#### What you will do:
The expected answer comprises all lines from the entries that contain the string "arrow".

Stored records
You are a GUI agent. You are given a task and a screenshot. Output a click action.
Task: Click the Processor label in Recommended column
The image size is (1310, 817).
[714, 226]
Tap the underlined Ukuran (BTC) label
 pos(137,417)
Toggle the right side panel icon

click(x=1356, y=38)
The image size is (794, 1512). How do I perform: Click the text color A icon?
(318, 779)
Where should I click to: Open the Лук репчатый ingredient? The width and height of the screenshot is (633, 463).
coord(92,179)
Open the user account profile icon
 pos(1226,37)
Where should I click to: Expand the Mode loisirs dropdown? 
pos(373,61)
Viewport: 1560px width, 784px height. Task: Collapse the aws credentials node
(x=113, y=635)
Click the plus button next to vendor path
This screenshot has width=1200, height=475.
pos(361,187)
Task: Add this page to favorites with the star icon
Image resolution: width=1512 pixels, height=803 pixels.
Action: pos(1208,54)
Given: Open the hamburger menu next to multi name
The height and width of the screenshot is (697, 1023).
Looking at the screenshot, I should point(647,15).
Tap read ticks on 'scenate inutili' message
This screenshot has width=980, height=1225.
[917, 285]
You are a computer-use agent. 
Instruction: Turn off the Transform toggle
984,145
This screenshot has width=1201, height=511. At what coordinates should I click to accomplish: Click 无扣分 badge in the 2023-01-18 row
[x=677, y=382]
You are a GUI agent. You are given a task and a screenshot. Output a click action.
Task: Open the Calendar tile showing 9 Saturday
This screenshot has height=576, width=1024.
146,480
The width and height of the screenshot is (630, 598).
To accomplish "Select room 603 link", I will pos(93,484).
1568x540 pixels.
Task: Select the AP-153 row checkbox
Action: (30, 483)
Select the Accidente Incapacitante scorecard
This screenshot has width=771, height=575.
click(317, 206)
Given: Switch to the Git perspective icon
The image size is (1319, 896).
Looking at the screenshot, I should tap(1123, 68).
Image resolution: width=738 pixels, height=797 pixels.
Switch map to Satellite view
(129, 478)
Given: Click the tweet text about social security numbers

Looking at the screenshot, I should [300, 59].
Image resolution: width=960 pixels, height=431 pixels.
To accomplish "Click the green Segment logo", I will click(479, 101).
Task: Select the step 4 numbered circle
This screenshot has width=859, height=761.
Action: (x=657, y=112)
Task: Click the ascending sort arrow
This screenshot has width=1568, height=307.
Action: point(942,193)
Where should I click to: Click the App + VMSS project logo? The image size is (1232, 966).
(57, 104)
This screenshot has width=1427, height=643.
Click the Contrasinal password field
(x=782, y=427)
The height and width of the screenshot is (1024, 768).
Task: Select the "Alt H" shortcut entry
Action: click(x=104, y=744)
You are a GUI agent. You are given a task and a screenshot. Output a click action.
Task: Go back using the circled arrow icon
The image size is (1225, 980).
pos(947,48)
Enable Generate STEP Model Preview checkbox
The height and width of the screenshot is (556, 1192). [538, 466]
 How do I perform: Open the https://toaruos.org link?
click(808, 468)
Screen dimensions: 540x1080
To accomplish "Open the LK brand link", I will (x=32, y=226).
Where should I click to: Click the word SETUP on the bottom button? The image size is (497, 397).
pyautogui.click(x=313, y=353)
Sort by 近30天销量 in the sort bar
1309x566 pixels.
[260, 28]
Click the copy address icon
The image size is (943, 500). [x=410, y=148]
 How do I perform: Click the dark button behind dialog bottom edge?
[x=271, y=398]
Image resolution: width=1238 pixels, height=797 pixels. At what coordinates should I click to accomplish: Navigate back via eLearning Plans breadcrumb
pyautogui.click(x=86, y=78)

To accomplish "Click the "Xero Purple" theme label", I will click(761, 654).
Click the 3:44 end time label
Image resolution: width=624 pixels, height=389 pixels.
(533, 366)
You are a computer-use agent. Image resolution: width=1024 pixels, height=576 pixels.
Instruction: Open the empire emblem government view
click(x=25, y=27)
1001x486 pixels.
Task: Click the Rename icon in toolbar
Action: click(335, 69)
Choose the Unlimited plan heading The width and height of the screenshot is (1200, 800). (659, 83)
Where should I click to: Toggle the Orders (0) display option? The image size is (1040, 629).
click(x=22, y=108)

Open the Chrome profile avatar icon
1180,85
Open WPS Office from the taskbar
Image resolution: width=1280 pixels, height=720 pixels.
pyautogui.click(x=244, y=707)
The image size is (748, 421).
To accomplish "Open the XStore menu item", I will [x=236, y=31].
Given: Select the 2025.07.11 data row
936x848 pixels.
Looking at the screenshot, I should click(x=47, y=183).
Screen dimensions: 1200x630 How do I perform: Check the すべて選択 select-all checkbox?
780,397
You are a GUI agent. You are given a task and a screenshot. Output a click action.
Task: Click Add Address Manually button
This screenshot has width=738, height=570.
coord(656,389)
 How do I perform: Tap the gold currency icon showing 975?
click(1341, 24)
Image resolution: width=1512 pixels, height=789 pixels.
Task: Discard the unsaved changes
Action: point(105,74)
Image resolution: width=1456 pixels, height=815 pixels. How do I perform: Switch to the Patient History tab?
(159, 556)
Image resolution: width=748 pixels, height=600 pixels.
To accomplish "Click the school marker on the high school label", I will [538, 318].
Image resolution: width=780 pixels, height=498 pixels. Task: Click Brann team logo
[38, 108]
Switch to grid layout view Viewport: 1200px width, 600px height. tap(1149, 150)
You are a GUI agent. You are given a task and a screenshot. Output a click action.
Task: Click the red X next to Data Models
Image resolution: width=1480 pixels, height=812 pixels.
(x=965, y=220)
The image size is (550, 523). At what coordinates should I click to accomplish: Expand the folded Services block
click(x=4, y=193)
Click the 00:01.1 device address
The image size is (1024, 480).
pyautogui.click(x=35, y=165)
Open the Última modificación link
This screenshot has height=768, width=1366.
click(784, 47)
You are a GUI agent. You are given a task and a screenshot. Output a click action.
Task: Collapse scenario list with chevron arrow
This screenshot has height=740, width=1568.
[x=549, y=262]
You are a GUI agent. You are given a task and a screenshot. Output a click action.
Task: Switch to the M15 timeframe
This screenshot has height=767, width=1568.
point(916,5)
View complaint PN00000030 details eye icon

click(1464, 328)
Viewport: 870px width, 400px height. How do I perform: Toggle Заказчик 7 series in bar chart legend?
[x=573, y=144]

#### Result for this exercise:
Task: Click the ascending sort arrow
Task: Go back using the circled arrow icon
Task: Collapse scenario list with chevron arrow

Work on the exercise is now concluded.